La fiesta de Los Incendios, fe viva por el Sagrado Corazón de Jesús en Chucándiro

En el marco de la solemnidad del Corpus Christi, Chucándiro vistió sus mejores galas para dar inicio a una de las celebraciones religiosas y culturales con mayor arraigo en la región: la fiesta de “Los Incendios”, un novenario dedicado al Sagrado Corazón de Jesús que fusiona la devoción profunda con el júbilo popular.

Durante los próximos nueve días, las calles de Chucándiro se transformarán en un escenario de fe, donde las comunidades locales y los diferentes sectores del pueblo se unen para celebrar lo que llaman “las llamas del amor” del Corazón de Jesús.

El corazón de esta festividad radica en la organización por corporaciones (gremios y sectores del pueblo). Como parte de una manda colectiva y un acto de fe inquebrantable, cada jefe de familia ha hecho la promesa de encender una vela ante el Santísimo Sacramento.

El misticismo se hace visible diariamente con las procesiones, donde los fieles pasean monumentales cirios adornados con flores, acompañados por el rezo del santo rosario y la celebración de la santa misa, reflejando la esperanza de un pueblo que custodia celosamente sus tradiciones.
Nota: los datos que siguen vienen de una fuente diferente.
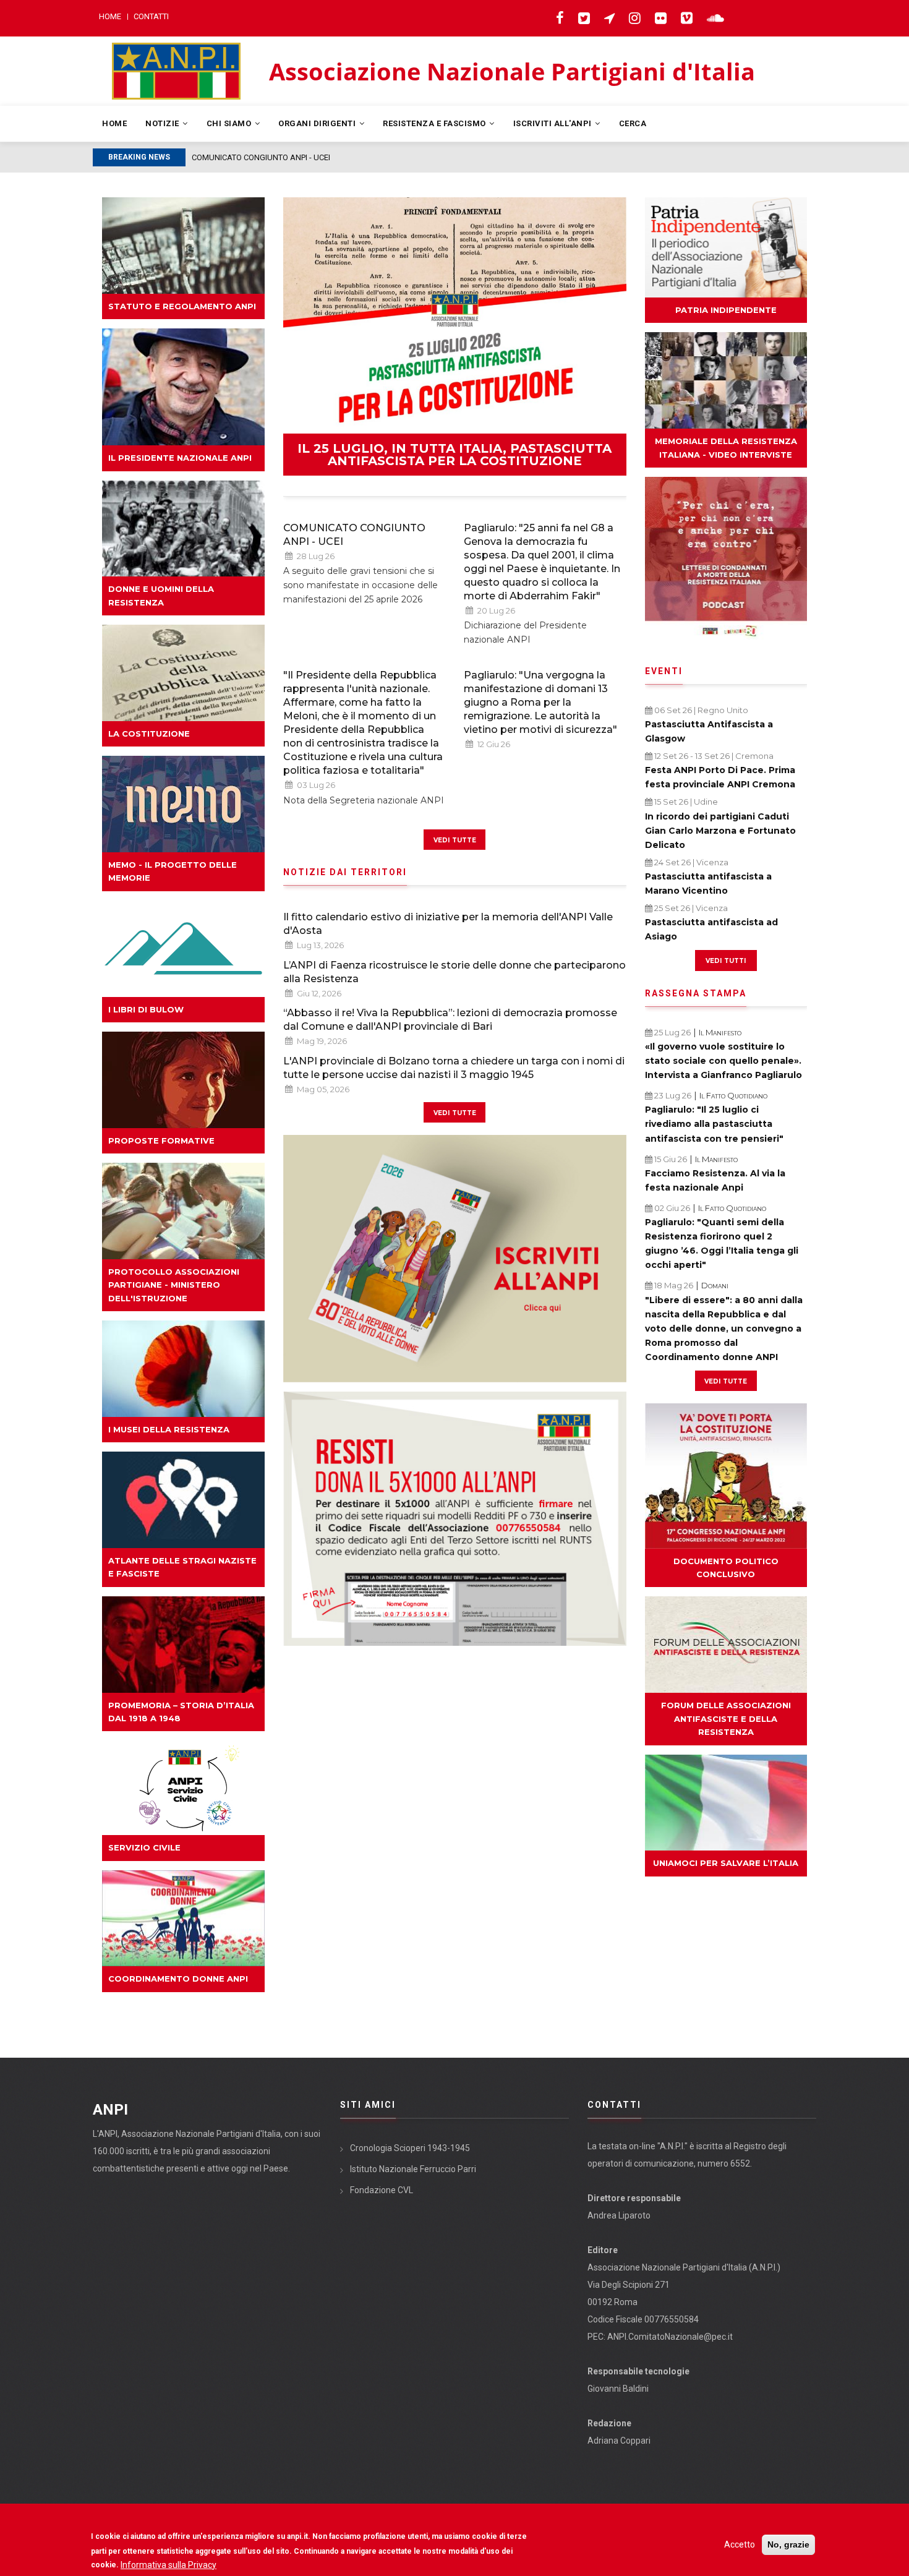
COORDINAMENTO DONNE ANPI (178, 1978)
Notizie (163, 123)
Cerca (633, 123)
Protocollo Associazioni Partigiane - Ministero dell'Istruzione (173, 1285)
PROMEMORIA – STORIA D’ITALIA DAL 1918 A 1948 (181, 1711)
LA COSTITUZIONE (149, 733)
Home (110, 16)
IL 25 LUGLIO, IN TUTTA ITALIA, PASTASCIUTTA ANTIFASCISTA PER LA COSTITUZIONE (454, 454)
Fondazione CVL (381, 2190)
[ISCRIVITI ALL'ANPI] (454, 1258)
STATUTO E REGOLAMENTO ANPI (182, 306)
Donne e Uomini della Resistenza (161, 595)
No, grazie (788, 2544)
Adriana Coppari (619, 2440)
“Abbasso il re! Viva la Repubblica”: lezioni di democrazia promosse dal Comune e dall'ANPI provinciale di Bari (450, 1019)
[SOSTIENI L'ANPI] (454, 1519)
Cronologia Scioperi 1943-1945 (410, 2148)
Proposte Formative (161, 1140)
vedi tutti (726, 959)
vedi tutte (454, 839)
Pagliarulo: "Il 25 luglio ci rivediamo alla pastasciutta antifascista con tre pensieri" (714, 1124)
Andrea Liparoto (619, 2215)
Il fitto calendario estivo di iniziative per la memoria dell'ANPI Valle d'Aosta (448, 923)
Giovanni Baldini (618, 2389)
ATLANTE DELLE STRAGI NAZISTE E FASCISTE (182, 1566)
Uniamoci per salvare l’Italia (725, 1863)
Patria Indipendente (726, 310)
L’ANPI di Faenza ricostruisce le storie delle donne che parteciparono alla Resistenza (454, 972)
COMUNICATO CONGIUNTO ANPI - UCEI (354, 534)
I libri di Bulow (146, 1009)
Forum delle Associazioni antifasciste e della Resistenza (726, 1718)
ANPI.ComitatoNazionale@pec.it (670, 2337)
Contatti (151, 16)
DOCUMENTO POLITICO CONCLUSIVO (726, 1567)
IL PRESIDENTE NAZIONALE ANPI (180, 458)
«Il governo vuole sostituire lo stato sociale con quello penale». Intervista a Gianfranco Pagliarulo (723, 1060)
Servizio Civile (144, 1847)
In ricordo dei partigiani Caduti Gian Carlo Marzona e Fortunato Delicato (720, 830)
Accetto (739, 2544)
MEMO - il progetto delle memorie (172, 871)
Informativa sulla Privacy (168, 2564)
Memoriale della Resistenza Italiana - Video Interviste (726, 447)
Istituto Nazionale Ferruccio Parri (413, 2169)
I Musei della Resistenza (168, 1429)
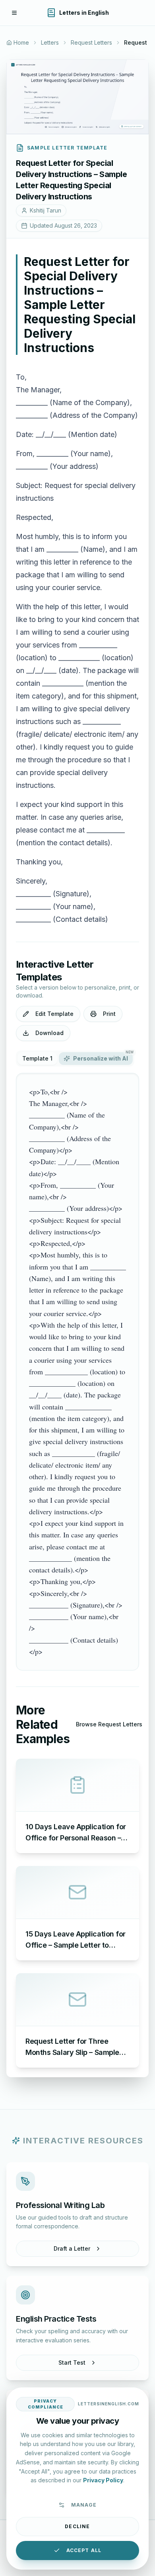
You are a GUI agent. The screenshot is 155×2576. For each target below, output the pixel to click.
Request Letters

Alboradas: Música, pozole y devoción desde la madrugada

La fiesta en Chucándiro no conoce el descanso. Las emblemáticas “Alboradas” rompen el silencio de la madrugada; en punto de las 4:00 horas, el repicar de las campanas convoca a los habitantes al templo parroquial.
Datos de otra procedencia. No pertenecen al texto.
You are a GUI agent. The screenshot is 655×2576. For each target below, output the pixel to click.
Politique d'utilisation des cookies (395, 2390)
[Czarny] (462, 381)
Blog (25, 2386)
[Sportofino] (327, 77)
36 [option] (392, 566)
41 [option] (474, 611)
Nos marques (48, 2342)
Entre cantos de alabanza, música y bailes, la alegría desborda las calles del pueblo. Al término del recorrido matutino, la convivencia comunitaria se sella con el reparto del tradicional pozole, el cual es ofrecido generosamente por la corporación encargada del día.

El arranque de este emotivo novenario cuenta con un toque de alta notoriedad local. El polémico y conocido sacerdote Alfredo Gallegos Lara, mejor conocido como el “Padre Pistolas”, fue el encargado de oficiar la liturgia del primer día.

Un origen ancestral: La fiesta de “Los Incendios” es una tradición tan añeja que sus habitantes coinciden en que se pierde en la memoria del tiempo; son siglos de historia viva donde nadie recuerda con precisión el año en que comenzó, pero todos conocen el deber de mantenerla vigente.

La jornada festiva culminará el día principal del Sagrado Corazón de Jesús, fecha en la que se llevarán a cabo las primeras comuniones de los niños de la cabecera y sus comunidades, cerrando el ciclo de renovación espiritual.

Para entonces, toda la comunidad de Chucándiro terminará agotada por las intensas jornadas de danza, rezos y desvelos, pero con la satisfacción y la felicidad reflejada en el rostro por haber cumplido, un año más, con el legado de sus antepasados.